Les deux-roues motorisés occupent une place croissante dans la mobilité marocaine, qu’ils servent de moyen de transport économique ou d’outil de travail, notamment dans la livraison. Cette expansion s’accompagne toutefois d’une exposition accrue aux accidents graves: selon les statistiques provisoires de 2025 relayées par la NARSA, 1.983 conducteurs et passagers de deux-roues ont perdu la vie sur les routes du royaume cette année-là, faisant de cette catégorie la plus touchée par la mortalité routière.

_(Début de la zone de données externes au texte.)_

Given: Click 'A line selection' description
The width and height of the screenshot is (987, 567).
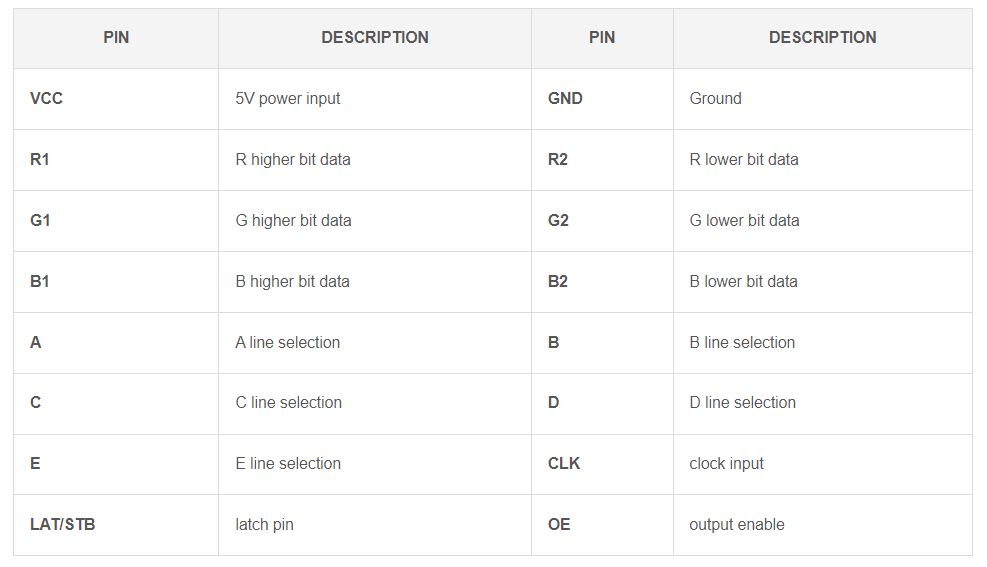Looking at the screenshot, I should click(x=288, y=342).
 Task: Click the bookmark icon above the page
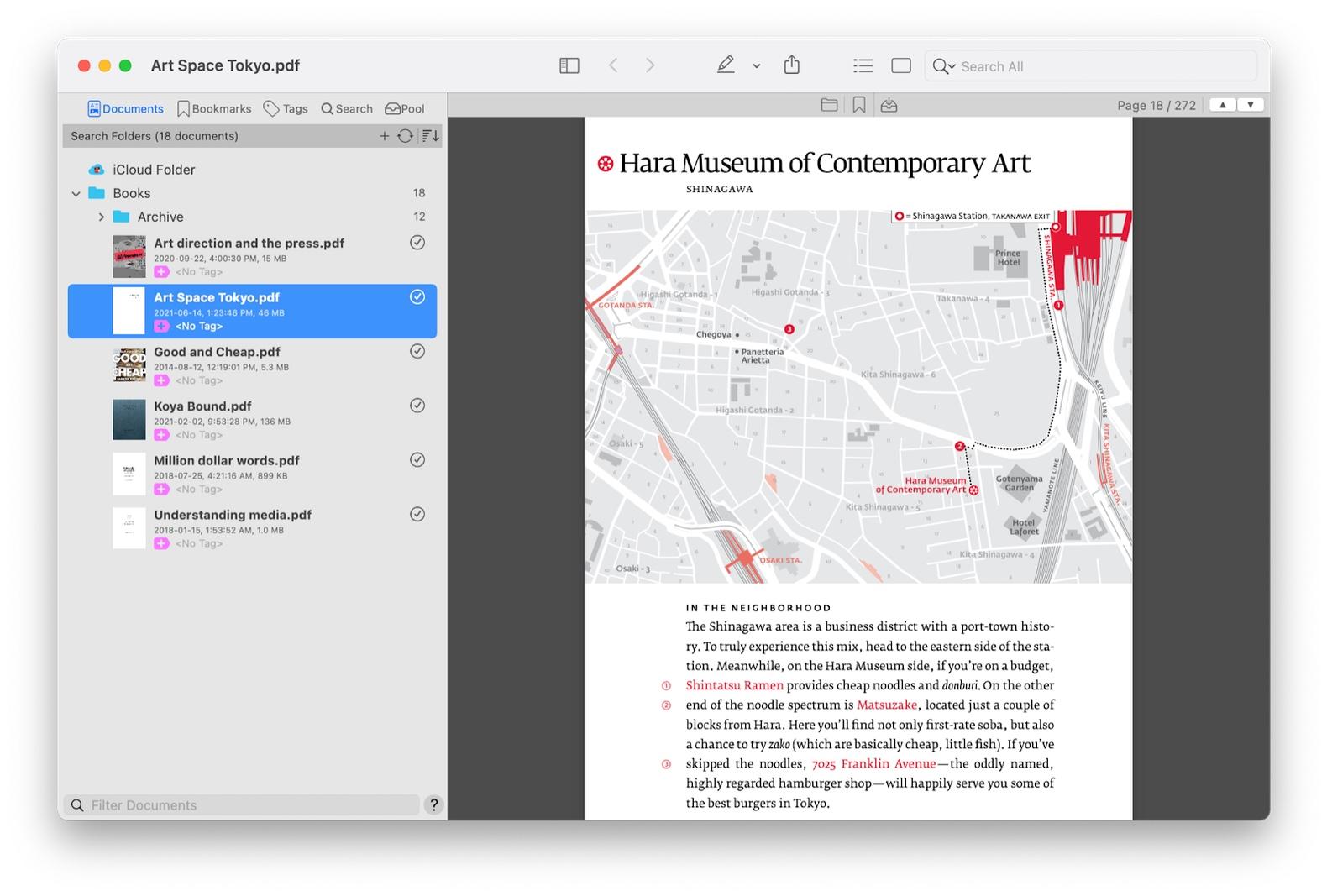[858, 105]
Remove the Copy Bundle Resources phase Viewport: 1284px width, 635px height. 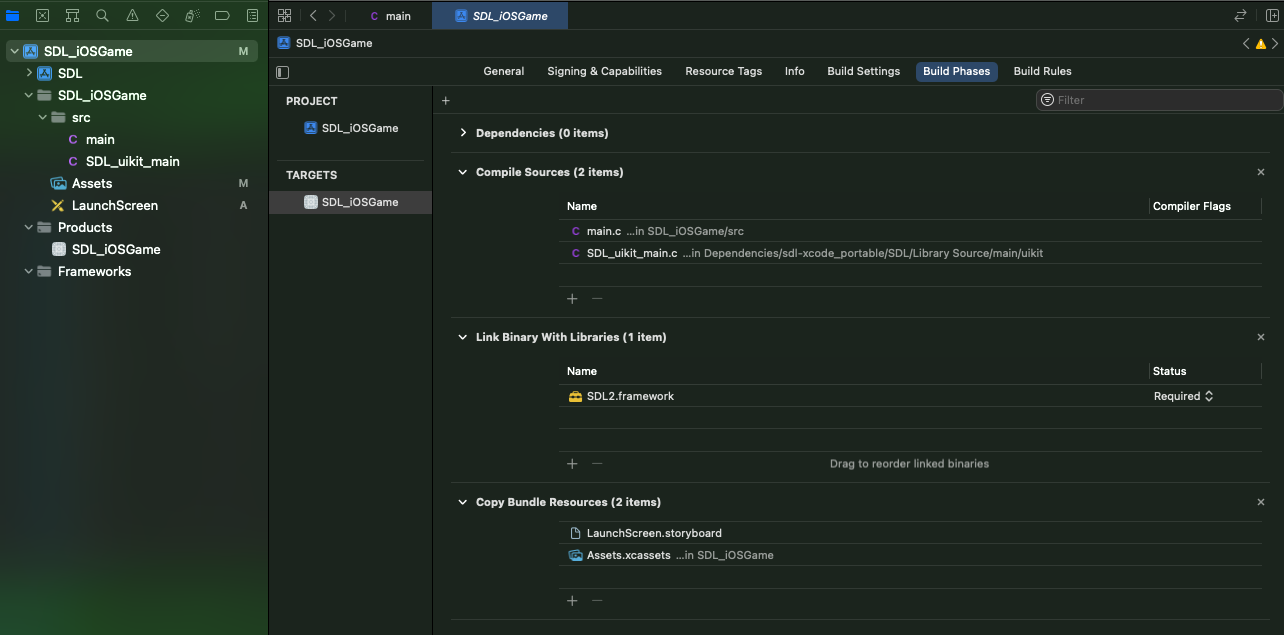tap(1261, 502)
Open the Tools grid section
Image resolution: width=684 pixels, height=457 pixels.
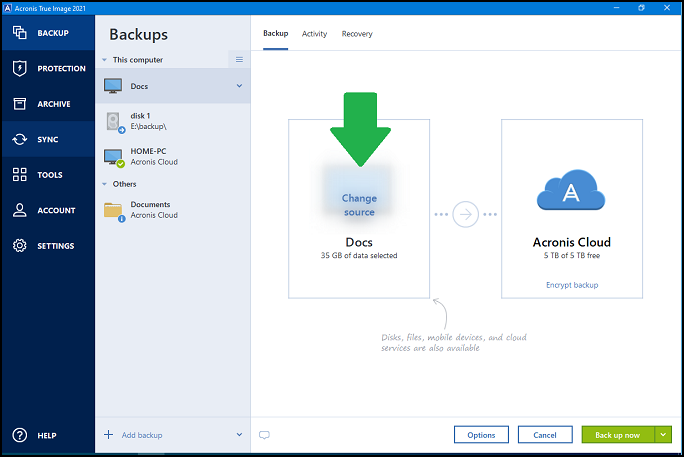click(47, 175)
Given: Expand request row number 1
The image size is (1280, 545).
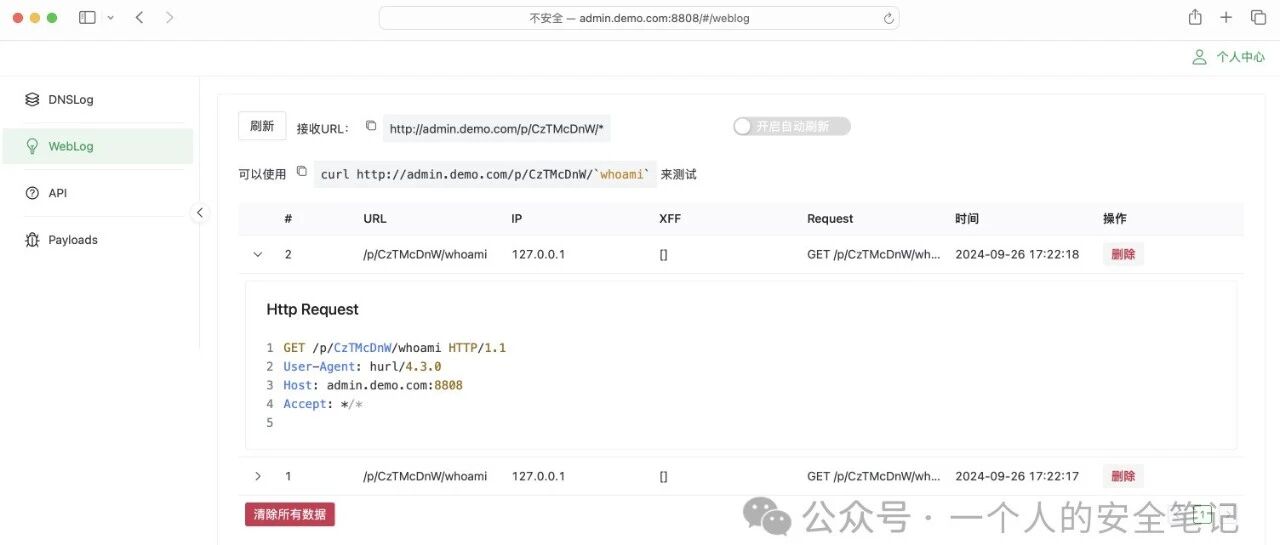Looking at the screenshot, I should coord(257,476).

La législation marocaine impose le port du casque au conducteur comme au passager, celui-ci devant être homologué, adapté et correctement attaché. L’agence rappelle qu’un casque bien ajusté, jugulaire fermée, réduit de plus de six fois le risque de décès en cas d’accident de moto et diminue jusqu’à 74% le risque de lésions cérébrales, les traumatismes crâniens demeurant la première cause de mortalité chez les usagers des deux-roues.

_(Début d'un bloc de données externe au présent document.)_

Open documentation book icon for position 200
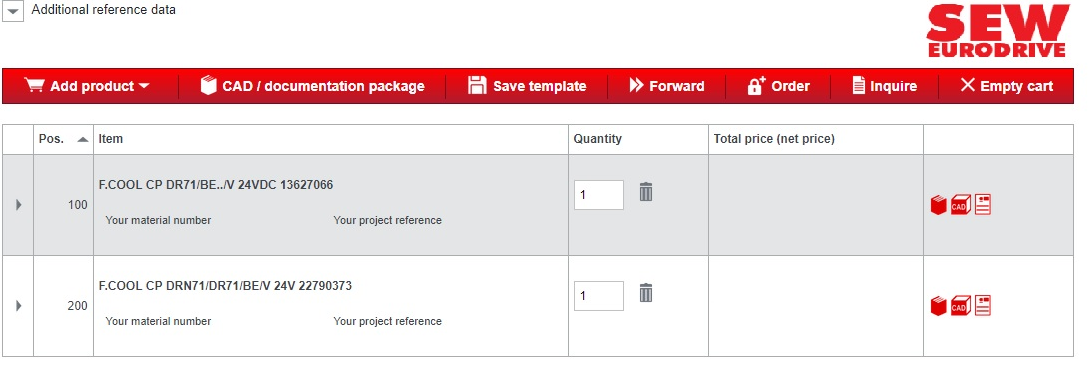 click(938, 305)
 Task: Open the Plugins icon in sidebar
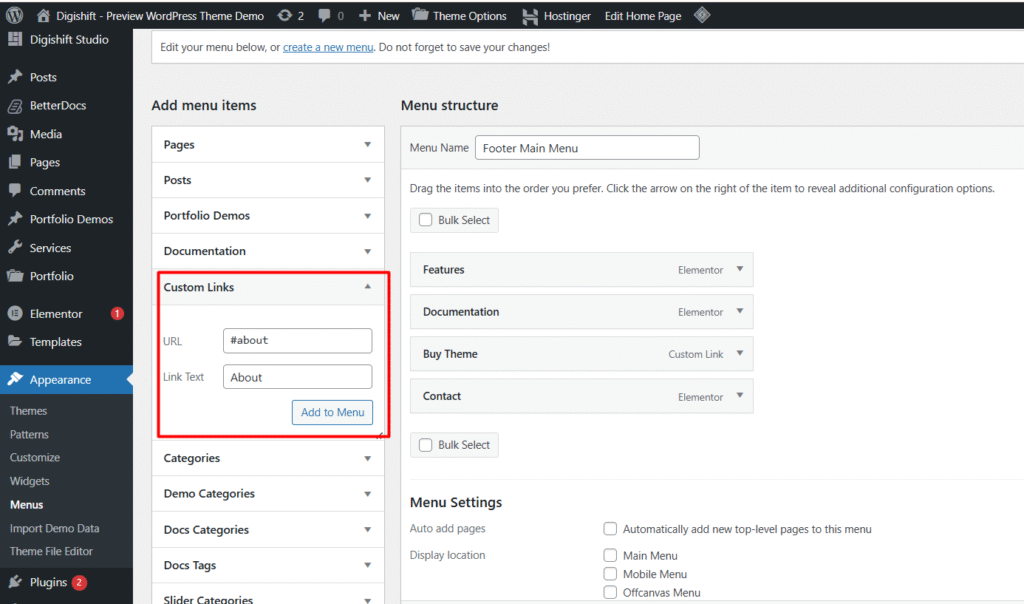tap(15, 582)
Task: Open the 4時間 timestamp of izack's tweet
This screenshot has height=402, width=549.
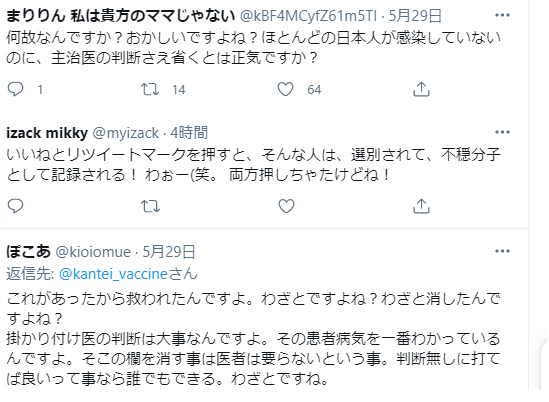Action: tap(189, 133)
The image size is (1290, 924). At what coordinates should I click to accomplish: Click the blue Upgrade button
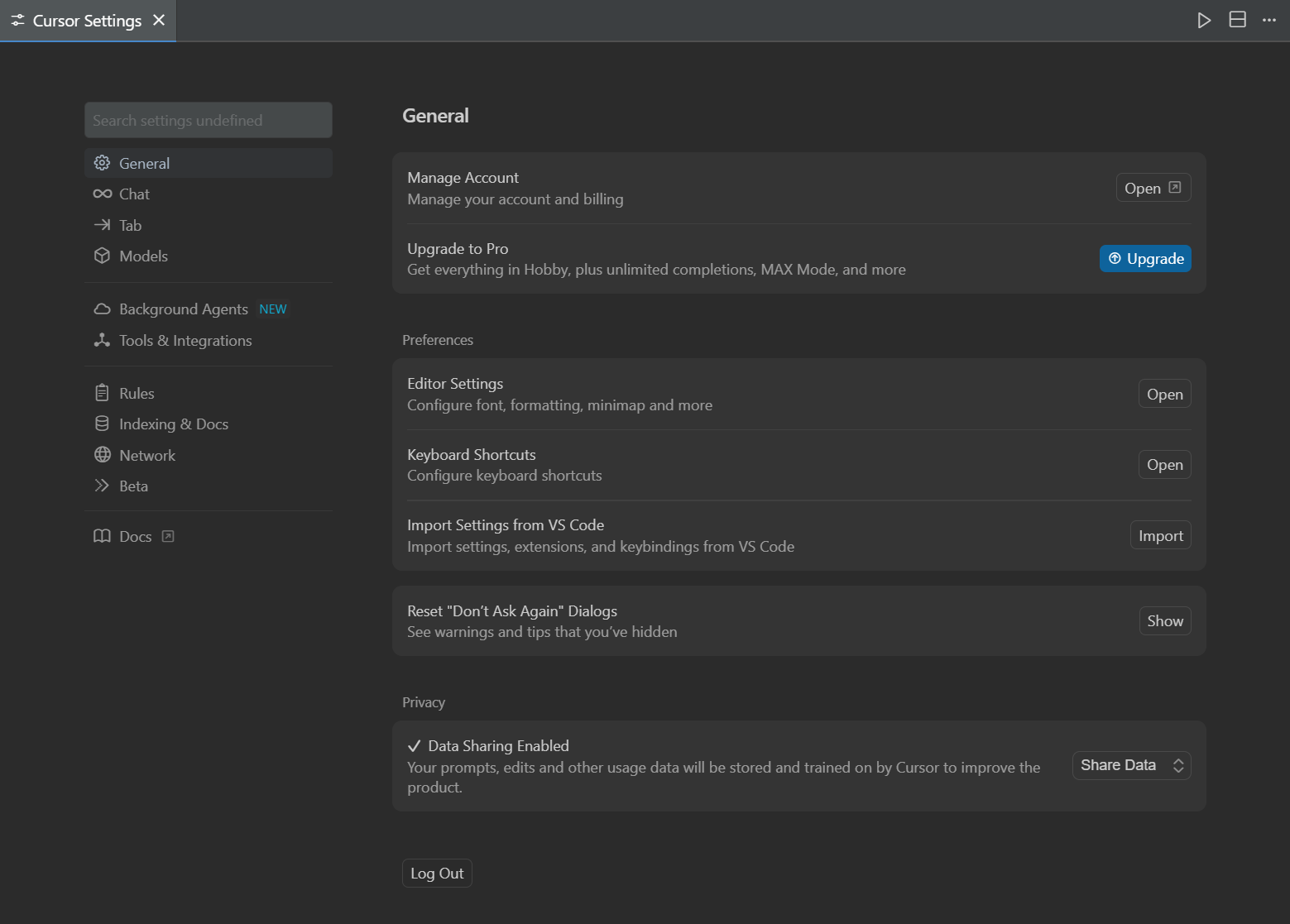[1145, 259]
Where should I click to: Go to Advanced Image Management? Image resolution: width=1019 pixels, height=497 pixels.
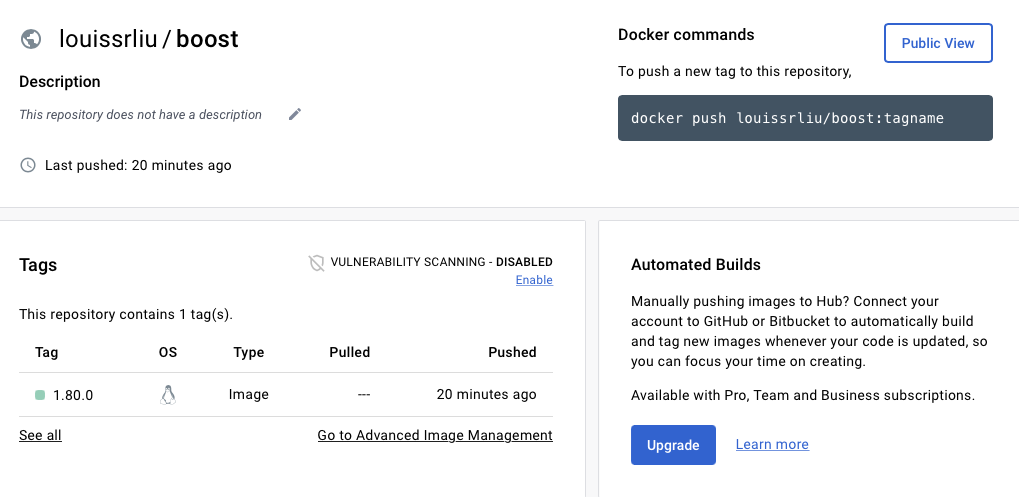tap(435, 435)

Sur le terrain, plusieurs comportements continuent toutefois d’en limiter l’efficacité: jugulaire mal attachée, casques non homologués, absence d’équipement pour le passager, ou encore casque retiré une fois un contrôle dépassé. Pour la NARSA, le véritable enjeu n’est plus seulement le respect de l’obligation légale, mais l’ancrage d’une culture de prévention qui rende ce geste systématique, y compris sur les courts trajets.
Vitesse: un gain de temps illusoire face à un risque réel
L’été voit aussi se multiplier les tentations de rouler plus vite pour rejoindre sa destination sans délai. Or, selon la NARSA, l’excès de vitesse ne procure qu’un gain de temps marginal, de l’ordre de quelques minutes sur un trajet, tout en augmentant sensiblement le risque d’accident et la gravité de ses conséquences.

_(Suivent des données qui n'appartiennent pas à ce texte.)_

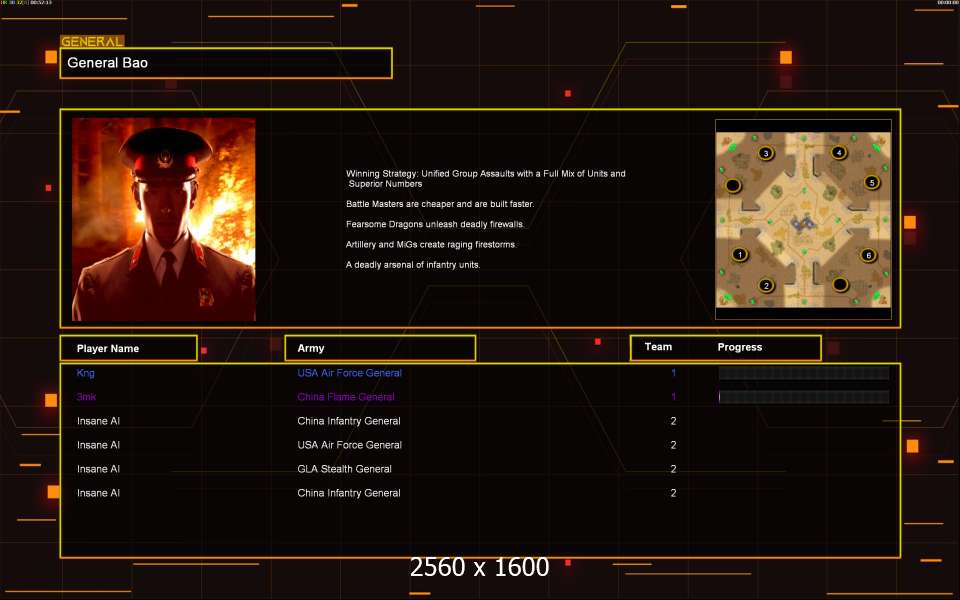Choose start position 4 on the minimap
The width and height of the screenshot is (960, 600).
coord(839,153)
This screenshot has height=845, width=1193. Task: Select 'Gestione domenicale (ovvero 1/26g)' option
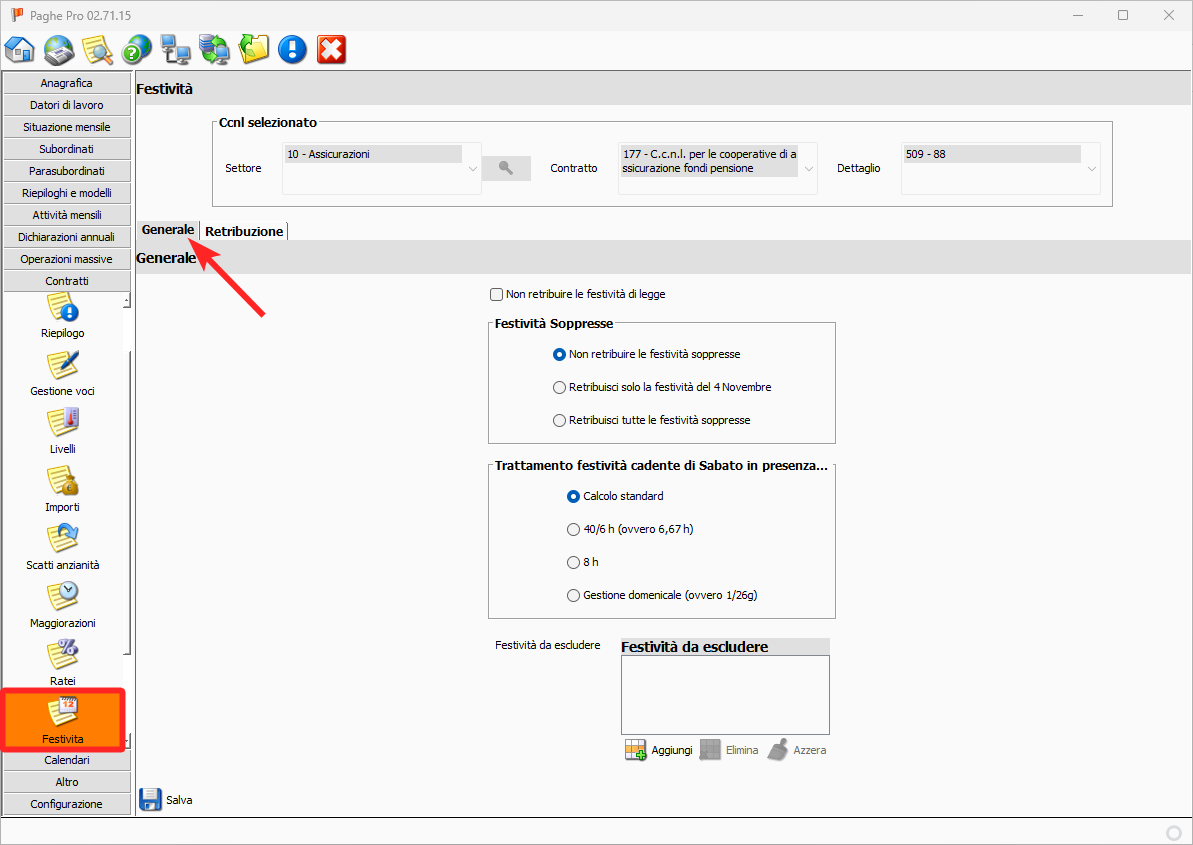[x=574, y=595]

L’agence rappelle qu’à 120 km/h, un véhicule parcourt environ 33 mètres chaque seconde, contre près de 39 mètres à 140 km/h: un simple instant d’inattention peut ainsi représenter plusieurs dizaines de mètres parcourus avant même d’entamer le freinage. Plus la vitesse est élevée, plus la distance d’arrêt s’allonge, un phénomène amplifié par une chaussée mouillée ou une visibilité réduite.
Face à ce constat, la NARSA recommande une préparation du trajet en amont, un départ suffisamment anticipé pour éviter tout stress, le respect des distances de sécurité, l’absence d’usage du téléphone au volant et des pauses régulières sur les longs parcours. L’agence résume cette approche: l’important n’est pas d’arriver vite, mais d’arriver en sécurité et de rentrer chez soi sereinement.
Si l’organisation du voyage et la préparation des bagages mobilisent généralement l’attention des vacanciers, la vérification mécanique du véhicule reste, elle, plus facilement négligée. La NARSA en fait pourtant une mesure préventive à part entière, au même titre que le respect des limitations de vitesse.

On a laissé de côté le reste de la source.